BEGIN

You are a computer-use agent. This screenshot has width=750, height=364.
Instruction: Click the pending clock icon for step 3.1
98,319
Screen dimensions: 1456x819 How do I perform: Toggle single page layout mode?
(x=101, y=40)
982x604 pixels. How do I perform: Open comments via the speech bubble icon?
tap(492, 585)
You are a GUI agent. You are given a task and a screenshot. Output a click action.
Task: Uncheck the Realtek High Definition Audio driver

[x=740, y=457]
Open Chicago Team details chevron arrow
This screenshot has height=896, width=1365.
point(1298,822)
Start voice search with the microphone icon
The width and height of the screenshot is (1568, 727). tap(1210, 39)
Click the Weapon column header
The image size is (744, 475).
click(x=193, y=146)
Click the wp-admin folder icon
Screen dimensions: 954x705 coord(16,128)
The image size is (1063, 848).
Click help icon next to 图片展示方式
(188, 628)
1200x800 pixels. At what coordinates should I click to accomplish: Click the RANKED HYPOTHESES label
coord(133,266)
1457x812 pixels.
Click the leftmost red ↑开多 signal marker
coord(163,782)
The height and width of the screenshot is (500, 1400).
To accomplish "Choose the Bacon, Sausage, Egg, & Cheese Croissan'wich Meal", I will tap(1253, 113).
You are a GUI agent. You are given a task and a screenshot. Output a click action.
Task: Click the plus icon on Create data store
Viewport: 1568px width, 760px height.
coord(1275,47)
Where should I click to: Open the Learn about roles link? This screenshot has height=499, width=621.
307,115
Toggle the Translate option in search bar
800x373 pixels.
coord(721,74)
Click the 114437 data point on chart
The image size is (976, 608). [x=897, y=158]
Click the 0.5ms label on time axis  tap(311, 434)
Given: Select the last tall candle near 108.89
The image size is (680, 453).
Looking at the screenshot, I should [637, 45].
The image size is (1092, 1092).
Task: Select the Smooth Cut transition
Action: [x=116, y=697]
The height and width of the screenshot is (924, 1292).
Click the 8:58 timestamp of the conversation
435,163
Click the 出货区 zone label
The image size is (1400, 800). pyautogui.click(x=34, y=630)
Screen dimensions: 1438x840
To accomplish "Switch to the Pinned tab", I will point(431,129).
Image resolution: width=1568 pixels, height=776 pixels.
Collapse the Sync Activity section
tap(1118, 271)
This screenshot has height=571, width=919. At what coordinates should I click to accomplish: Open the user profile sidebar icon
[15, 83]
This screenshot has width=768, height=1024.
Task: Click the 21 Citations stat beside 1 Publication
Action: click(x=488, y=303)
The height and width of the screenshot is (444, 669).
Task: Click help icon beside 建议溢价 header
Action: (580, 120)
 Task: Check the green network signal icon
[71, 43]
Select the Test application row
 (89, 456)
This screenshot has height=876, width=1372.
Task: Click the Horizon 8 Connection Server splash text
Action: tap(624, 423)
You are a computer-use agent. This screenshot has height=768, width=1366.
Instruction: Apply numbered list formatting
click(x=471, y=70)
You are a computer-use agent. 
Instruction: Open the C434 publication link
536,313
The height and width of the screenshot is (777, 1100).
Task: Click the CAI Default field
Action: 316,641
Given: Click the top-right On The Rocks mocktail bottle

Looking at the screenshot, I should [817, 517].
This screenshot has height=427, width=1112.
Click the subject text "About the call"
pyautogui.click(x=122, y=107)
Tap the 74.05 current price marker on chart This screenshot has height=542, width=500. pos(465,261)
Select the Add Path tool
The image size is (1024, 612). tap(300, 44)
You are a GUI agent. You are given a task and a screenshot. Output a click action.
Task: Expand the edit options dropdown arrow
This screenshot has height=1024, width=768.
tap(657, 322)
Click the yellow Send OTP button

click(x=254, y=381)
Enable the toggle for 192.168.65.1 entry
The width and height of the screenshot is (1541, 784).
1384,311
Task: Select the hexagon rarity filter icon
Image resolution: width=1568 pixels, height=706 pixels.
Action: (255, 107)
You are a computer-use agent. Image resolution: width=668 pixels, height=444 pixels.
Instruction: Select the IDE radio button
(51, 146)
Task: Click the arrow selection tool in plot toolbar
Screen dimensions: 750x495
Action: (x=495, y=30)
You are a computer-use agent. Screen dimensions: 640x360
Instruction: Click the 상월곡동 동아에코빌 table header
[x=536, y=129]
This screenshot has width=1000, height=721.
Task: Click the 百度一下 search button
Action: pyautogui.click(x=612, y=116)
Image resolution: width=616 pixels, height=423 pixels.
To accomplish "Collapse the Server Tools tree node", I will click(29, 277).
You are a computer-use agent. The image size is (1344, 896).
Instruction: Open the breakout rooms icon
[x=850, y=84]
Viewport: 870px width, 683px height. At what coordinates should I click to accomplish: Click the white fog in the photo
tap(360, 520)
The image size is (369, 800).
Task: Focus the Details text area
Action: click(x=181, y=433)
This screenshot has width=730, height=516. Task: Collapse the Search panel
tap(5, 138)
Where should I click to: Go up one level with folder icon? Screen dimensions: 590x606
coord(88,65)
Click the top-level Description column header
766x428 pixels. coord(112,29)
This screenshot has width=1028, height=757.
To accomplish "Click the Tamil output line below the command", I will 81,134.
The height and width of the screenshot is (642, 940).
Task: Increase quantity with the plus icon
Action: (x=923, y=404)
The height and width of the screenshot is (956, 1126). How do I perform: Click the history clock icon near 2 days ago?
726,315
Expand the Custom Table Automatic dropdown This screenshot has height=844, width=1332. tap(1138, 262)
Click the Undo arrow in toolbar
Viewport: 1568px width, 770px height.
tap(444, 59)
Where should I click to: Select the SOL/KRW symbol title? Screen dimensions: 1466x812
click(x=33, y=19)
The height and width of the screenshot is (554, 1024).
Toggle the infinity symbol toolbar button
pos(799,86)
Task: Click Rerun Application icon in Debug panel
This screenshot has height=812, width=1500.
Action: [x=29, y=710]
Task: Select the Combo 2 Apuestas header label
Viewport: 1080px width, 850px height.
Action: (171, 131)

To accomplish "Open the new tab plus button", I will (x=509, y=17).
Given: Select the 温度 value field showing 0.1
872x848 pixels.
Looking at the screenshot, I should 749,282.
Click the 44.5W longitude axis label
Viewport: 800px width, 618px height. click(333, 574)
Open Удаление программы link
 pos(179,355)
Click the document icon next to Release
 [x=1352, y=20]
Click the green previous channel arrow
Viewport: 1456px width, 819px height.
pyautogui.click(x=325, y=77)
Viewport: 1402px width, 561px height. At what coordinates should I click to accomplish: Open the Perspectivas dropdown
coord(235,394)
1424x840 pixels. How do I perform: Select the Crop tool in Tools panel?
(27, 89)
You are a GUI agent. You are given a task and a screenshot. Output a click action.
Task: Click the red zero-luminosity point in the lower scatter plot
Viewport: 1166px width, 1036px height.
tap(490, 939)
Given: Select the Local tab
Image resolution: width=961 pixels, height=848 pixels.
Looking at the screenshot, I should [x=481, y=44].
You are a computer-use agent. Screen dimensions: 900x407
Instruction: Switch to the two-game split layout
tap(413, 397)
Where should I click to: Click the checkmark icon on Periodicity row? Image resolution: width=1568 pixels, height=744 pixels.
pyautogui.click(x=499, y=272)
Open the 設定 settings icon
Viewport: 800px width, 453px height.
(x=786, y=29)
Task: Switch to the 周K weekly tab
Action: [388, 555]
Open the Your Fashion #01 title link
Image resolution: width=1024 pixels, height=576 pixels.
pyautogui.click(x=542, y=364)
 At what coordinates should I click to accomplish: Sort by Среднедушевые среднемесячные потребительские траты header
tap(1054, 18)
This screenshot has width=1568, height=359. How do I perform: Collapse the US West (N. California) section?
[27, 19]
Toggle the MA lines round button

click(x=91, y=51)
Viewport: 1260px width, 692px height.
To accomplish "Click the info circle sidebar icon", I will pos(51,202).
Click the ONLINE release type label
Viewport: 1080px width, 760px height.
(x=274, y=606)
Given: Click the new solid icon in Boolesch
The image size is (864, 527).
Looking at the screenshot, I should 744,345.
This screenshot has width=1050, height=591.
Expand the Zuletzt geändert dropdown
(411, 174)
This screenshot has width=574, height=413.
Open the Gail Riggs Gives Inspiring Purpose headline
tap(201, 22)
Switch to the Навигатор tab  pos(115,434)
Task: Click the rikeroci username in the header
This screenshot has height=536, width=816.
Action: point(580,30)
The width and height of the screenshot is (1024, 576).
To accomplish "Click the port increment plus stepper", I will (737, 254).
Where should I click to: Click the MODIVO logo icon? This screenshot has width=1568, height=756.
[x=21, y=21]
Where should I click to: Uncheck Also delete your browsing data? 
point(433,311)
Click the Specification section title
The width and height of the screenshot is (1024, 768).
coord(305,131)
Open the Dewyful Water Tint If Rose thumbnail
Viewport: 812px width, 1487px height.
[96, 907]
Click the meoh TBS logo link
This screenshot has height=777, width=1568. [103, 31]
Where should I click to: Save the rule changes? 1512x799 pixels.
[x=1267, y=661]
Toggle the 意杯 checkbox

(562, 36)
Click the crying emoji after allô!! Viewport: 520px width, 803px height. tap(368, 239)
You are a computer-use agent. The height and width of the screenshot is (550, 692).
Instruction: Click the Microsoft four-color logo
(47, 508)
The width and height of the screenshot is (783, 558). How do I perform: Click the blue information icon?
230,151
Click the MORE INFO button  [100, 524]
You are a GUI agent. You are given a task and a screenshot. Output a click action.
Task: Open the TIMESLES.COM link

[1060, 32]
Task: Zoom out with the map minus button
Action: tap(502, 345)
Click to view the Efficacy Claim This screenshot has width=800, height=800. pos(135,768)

END

> _Exercise_
Present the records from the line with "Viewport: 870px width, 683px" up to and including the line with "Action: click(x=181, y=433)" as a Markdown table with the columns Row and Text, one numbered row per line. Leave out blank lines.

> _Result for this exercise_
| Row | Text |
|---|---|
| 1 | Viewport: 870px width, 683px height. At what coordinates should I click to accomplish: Click the white fog in the photo |
| 2 | tap(360, 520) |
| 3 | The image size is (369, 800). |
| 4 | Task: Focus the Details text area |
| 5 | Action: click(x=181, y=433) |